Um decreto editado pelo prefeito de Taubaté, José Saud (MDB), determina que todos os servidores do município sejam vacinados contra a Covid-19.
No texto, publicado no diário oficial dessa terça-feira (17), o prefeito alega que “os direitos à vida e à saúde”, que são previstos na Constituição Federal, “devem prevalecer em relação à liberdade de consciência e de convicção filosófica individual”, e que “os servidores e empregados devem proceder, pública e particularmente, de forma a dignificar a função pública”.
No decreto, Saud estabelece que a recusa à vacina, “sem justa causa”, caracteriza “falta disciplinar do servidor ou do empregado público, passível das sanções dispostas” no Código de Administração do Município.
O prefeito determina, ainda, que caberá ao Departamento de Administração/Área de Recursos Humanos “levantar os servidores e empregados públicos que, sem justa causa, não se vacinaram, adotando as providências legais e regulamentares pertinentes”.
DÚVIDA.
O Código de Administração do Município estabelece cinco possíveis penalidades disciplinares: advertência, suspensão, demissão, extinção de aposentadoria ou disponibilidade e destituição de cargo em comissão.

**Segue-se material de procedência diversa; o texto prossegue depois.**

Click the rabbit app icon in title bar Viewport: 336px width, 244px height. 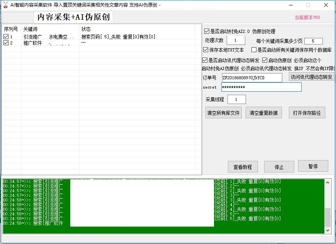(5, 5)
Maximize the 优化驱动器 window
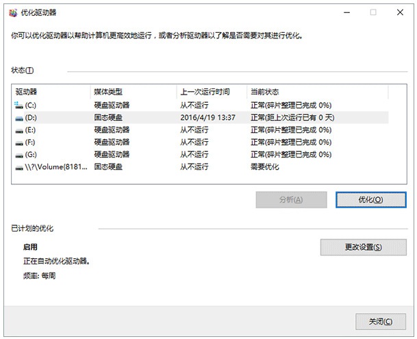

O decreto não deixa claro qual dessas penalidades poderá ser aplicada em caso de recusa da vacina. Questionada pela reportagem, a Prefeitura não esclareceu esse ponto.
“Em um primeiro momento os servidores que não constarem nos dados da Secretaria de Saúde como vacinados serão notificados para apresentação de documento que comprove a vacinação ou laudo médico que justifique tal fato. Caso o servidor não apresente tais documentos, será encaminhado à comissão de ética de cada secretaria para que apresente suas justificativas. Cada caso será individualmente avaliado”, informou o município.